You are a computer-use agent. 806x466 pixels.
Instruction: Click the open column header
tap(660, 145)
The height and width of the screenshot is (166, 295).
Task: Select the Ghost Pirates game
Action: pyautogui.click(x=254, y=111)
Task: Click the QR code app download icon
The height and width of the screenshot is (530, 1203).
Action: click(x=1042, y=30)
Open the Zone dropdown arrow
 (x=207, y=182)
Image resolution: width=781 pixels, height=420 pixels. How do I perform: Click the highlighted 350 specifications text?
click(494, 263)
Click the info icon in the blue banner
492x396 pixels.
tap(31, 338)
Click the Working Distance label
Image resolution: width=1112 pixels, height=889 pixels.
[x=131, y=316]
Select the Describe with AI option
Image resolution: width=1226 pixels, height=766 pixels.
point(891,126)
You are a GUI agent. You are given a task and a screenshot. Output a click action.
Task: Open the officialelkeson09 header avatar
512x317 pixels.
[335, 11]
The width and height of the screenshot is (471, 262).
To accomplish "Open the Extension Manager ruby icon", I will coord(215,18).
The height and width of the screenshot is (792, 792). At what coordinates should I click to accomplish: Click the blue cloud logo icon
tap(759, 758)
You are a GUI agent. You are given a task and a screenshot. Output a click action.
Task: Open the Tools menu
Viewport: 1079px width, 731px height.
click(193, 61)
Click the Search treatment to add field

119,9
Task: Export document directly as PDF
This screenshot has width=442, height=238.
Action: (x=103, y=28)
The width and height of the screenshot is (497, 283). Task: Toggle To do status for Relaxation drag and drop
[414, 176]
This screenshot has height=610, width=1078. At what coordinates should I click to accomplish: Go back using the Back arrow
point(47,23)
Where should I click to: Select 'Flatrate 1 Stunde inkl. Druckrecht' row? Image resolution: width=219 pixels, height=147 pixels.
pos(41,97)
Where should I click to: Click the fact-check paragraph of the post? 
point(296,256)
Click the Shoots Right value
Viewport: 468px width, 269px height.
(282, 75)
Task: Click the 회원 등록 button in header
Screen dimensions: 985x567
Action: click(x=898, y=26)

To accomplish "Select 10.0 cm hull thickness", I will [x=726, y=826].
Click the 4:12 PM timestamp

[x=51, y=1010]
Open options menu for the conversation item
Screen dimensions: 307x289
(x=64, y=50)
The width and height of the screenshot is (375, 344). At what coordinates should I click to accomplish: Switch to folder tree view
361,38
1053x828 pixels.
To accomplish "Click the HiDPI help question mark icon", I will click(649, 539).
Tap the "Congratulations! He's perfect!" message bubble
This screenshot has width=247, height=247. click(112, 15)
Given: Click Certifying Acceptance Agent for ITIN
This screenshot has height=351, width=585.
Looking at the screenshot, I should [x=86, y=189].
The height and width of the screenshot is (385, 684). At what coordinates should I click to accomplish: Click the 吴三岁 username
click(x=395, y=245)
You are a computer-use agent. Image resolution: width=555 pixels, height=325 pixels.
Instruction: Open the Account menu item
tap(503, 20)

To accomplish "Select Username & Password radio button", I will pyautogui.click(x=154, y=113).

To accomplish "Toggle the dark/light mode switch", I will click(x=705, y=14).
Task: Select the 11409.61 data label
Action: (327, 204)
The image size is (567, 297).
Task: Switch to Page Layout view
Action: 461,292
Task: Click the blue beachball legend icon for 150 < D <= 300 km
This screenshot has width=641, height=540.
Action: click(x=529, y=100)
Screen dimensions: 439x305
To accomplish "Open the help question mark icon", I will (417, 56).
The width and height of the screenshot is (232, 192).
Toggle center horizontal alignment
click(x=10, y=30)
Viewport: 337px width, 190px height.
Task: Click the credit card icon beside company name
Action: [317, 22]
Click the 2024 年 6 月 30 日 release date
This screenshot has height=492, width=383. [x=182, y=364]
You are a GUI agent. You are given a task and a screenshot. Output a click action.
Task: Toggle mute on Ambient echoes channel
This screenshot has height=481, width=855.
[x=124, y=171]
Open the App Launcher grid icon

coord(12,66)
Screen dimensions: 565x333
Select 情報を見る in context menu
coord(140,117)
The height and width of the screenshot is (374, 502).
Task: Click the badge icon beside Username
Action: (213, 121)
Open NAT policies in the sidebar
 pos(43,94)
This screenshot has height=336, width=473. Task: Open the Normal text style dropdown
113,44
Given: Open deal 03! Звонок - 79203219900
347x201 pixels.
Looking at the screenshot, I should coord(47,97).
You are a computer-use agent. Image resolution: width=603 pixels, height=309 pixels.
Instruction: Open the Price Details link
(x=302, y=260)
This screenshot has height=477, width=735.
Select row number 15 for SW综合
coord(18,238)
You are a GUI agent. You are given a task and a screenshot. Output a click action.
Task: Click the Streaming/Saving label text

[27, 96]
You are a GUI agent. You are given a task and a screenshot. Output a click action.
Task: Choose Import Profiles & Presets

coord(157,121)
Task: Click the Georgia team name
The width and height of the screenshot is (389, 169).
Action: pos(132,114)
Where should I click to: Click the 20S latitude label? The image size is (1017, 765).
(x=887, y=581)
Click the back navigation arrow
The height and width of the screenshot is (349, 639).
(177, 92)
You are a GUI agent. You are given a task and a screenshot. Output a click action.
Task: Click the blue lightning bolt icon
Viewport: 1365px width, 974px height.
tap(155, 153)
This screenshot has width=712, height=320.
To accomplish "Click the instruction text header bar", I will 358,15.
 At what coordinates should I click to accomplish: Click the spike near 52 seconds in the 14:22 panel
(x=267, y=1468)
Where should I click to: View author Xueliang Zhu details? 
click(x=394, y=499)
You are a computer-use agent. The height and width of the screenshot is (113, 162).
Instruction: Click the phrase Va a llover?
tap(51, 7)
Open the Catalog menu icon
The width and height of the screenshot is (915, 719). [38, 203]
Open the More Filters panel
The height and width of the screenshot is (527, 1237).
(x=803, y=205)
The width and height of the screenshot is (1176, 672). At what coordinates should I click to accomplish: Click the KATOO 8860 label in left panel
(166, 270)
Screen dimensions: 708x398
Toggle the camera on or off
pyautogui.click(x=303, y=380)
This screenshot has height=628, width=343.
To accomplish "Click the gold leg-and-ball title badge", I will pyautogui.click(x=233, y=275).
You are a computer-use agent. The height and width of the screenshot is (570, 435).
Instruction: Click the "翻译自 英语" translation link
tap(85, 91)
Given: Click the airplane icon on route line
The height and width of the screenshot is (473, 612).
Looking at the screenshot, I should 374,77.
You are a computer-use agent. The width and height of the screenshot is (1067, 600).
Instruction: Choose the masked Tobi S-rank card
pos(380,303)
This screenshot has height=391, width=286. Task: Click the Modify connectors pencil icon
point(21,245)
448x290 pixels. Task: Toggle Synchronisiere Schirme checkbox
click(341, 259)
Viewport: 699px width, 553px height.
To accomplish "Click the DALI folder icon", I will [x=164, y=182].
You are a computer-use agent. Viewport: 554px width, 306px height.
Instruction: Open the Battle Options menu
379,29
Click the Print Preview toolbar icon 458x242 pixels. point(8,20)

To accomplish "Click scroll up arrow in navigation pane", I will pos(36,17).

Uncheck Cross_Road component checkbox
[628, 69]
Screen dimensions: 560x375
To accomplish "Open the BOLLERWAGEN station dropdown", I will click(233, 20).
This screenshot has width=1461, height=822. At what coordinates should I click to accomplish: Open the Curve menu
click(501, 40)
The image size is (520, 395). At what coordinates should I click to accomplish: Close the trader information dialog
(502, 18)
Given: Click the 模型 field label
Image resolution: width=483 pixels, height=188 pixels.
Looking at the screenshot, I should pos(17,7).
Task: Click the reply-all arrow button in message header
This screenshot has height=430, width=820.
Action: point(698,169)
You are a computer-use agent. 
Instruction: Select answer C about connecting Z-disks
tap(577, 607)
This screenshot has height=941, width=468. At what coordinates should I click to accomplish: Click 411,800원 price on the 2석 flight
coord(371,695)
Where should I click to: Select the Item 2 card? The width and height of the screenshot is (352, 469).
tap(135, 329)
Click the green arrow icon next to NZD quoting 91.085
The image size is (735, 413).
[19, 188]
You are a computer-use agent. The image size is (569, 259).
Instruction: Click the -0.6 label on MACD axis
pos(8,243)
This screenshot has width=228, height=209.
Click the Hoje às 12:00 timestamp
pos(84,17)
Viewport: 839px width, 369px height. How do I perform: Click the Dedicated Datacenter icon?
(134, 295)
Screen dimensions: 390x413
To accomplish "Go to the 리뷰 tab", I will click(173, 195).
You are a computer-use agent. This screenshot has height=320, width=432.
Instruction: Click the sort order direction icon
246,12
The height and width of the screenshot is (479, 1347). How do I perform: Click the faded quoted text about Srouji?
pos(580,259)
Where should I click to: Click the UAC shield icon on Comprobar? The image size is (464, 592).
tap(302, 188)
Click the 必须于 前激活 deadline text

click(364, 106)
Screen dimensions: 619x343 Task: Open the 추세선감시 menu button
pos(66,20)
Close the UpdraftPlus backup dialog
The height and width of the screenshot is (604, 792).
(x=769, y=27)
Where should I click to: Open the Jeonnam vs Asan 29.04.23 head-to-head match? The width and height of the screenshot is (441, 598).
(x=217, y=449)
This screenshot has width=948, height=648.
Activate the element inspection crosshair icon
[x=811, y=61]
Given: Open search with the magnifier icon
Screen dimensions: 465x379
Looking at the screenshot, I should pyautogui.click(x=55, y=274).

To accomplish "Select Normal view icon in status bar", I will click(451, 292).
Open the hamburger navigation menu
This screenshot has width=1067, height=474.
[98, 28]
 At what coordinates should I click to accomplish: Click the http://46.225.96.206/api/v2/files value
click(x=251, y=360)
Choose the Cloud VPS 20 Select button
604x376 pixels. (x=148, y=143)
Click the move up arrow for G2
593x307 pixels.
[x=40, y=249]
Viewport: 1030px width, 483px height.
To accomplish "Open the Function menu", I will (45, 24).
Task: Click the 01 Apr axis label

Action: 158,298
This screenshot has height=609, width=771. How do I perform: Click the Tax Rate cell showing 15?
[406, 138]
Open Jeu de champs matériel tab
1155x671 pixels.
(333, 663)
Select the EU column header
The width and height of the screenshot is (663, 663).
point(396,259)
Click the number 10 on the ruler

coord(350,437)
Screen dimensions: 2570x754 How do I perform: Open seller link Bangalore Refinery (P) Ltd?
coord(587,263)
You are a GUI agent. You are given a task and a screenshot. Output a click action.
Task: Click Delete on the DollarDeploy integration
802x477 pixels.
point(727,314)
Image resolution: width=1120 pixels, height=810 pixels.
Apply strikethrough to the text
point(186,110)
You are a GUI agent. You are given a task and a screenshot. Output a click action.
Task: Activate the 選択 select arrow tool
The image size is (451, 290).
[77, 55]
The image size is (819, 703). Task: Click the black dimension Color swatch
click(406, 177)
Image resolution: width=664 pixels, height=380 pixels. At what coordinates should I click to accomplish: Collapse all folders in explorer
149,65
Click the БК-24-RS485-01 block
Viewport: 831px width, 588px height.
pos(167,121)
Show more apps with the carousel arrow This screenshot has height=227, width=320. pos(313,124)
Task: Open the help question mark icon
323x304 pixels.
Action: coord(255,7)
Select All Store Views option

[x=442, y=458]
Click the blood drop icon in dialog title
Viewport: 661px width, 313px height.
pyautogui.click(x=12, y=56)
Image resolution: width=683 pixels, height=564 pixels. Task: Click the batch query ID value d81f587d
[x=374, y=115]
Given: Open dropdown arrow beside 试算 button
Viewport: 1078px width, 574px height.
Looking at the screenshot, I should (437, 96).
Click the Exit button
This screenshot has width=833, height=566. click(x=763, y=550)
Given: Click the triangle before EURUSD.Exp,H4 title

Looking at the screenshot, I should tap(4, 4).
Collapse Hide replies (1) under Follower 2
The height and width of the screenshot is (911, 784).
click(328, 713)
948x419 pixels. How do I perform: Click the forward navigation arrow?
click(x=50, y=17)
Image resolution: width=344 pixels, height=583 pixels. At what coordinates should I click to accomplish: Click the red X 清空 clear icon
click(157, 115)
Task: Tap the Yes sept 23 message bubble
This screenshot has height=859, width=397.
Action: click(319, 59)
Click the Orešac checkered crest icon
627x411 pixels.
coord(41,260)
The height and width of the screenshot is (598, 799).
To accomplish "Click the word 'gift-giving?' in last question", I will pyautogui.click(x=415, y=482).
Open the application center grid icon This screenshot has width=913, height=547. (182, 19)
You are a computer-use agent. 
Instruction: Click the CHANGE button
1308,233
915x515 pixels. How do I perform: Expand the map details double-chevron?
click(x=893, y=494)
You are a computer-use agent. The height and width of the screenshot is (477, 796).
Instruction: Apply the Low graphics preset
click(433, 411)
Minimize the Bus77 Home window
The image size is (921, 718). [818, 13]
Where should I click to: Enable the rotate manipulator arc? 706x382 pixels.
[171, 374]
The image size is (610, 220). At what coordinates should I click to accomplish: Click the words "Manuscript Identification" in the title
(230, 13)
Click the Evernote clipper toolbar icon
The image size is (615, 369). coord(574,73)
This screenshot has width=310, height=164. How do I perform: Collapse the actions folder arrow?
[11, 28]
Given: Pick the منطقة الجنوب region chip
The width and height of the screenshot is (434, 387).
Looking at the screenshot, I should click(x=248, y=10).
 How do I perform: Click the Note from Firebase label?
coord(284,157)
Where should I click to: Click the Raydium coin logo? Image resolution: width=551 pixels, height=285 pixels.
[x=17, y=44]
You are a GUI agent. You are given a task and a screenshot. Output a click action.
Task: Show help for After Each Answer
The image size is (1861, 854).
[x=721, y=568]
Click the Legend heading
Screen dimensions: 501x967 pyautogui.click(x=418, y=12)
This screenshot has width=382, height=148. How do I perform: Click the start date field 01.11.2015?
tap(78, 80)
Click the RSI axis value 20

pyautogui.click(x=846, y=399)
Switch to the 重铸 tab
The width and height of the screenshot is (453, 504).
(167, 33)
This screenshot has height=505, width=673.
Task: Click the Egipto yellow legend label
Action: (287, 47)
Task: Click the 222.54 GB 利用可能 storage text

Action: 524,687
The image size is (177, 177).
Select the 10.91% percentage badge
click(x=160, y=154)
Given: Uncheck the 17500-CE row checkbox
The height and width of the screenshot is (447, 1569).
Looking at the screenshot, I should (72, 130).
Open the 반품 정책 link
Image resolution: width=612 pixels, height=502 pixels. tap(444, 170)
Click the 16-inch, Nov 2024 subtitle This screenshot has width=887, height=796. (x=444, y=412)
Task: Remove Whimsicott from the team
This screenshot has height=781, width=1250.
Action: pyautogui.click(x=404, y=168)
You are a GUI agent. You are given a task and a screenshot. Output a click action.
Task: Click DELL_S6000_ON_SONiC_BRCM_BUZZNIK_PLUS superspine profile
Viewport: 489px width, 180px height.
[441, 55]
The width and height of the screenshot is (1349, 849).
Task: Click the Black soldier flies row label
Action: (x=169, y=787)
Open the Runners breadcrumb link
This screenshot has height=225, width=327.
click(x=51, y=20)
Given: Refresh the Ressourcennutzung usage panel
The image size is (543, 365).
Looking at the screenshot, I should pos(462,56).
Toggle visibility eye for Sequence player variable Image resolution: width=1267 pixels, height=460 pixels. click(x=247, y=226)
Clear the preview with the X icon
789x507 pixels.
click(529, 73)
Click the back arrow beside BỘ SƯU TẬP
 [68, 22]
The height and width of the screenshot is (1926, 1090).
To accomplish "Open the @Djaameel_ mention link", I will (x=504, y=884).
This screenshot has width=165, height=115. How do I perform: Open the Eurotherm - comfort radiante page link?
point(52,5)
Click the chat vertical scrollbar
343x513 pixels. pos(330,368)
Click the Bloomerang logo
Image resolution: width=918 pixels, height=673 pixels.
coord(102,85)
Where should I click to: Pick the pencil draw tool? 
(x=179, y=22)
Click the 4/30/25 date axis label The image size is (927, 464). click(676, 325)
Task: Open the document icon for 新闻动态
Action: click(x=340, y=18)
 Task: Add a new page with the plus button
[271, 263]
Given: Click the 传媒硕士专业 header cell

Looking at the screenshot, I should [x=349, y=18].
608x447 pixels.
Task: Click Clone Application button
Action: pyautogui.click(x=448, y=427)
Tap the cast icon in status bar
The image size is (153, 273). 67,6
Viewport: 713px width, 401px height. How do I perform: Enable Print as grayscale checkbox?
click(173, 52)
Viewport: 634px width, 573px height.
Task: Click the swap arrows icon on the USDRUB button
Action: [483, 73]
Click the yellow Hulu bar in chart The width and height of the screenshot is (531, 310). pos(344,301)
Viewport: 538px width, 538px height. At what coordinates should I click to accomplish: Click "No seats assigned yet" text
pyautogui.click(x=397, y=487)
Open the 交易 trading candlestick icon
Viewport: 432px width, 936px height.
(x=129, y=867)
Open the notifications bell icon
==================================================
- Instructions for the task -
Output only an exact transcription of the lines above from the one with "Click the info icon in the blue banner" up to and including the one with "1053x828 pixels.".

- Task response -
Click the info icon in the blue banner
492x396 pixels.
tap(31, 338)
Click the Working Distance label
Image resolution: width=1112 pixels, height=889 pixels.
[x=131, y=316]
Select the Describe with AI option
Image resolution: width=1226 pixels, height=766 pixels.
point(891,126)
You are a GUI agent. You are given a task and a screenshot. Output a click action.
Task: Open the officialelkeson09 header avatar
512x317 pixels.
[335, 11]
The width and height of the screenshot is (471, 262).
To accomplish "Open the Extension Manager ruby icon", I will coord(215,18).
The height and width of the screenshot is (792, 792). At what coordinates should I click to accomplish: Click the blue cloud logo icon
tap(759, 758)
You are a GUI agent. You are given a task and a screenshot. Output a click action.
Task: Open the Tools menu
Viewport: 1079px width, 731px height.
click(193, 61)
Click the Search treatment to add field

119,9
Task: Export document directly as PDF
This screenshot has width=442, height=238.
Action: (x=103, y=28)
The width and height of the screenshot is (497, 283). Task: Toggle To do status for Relaxation drag and drop
[414, 176]
This screenshot has height=610, width=1078. At what coordinates should I click to accomplish: Go back using the Back arrow
point(47,23)
Where should I click to: Select 'Flatrate 1 Stunde inkl. Druckrecht' row? Image resolution: width=219 pixels, height=147 pixels.
pos(41,97)
Where should I click to: Click the fact-check paragraph of the post? 
point(296,256)
Click the Shoots Right value
Viewport: 468px width, 269px height.
(282, 75)
Task: Click the 회원 등록 button in header
Screen dimensions: 985x567
Action: click(x=898, y=26)

To accomplish "Select 10.0 cm hull thickness", I will [x=726, y=826].
Click the 4:12 PM timestamp

[x=51, y=1010]
Open options menu for the conversation item
Screen dimensions: 307x289
(x=64, y=50)
The width and height of the screenshot is (375, 344). At what coordinates should I click to accomplish: Switch to folder tree view
361,38
1053x828 pixels.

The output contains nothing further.